• [Source passage]
------

Nutch ERROR parse.OutlinkExtractor - getOutlinks

classic Classic list List threaded Threaded
1 message Options
Reply | Threaded
Open this post in threaded view
|

Nutch ERROR parse.OutlinkExtractor - getOutlinks

Armel T. Nene-2
Hi guys,

 

I have been running successfully recently with most of the plug-ins enabled.
Lately, I have been trying to index some xml files which has some strings in
the form of ftawi:xyz.

 

Nutch version 8.2-dev on MS Windows Server 2003

 

During Outlinks extractor I get the following errors:

 

2007-04-17 21:52:51,598 ERROR parse.OutlinkExtractor - getOutlinks

java.net.MalformedURLException: unknown protocol: ftawi

                at java.net.URL.<init>(Unknown Source)

                at java.net.URL.<init>(Unknown Source)

                at java.net.URL.<init>(Unknown Source)

------

• [What you should do]
In the forum thread about the Nutch OutlinkExtractor error, which Nutch version and operating system is the writer using?

• [Recorded information]

------

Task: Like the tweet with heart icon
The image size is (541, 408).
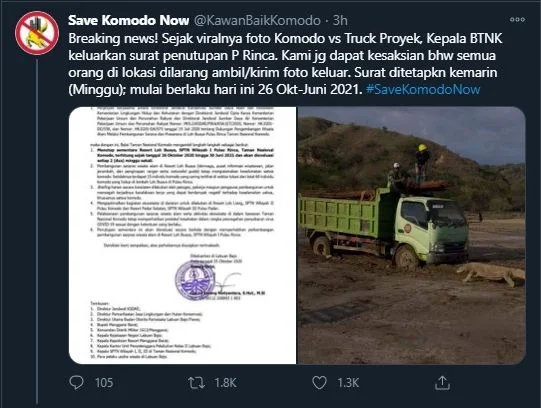Action: 319,382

------

• [In response]
Nutch version 8.2-dev on MS Windows Server 2003.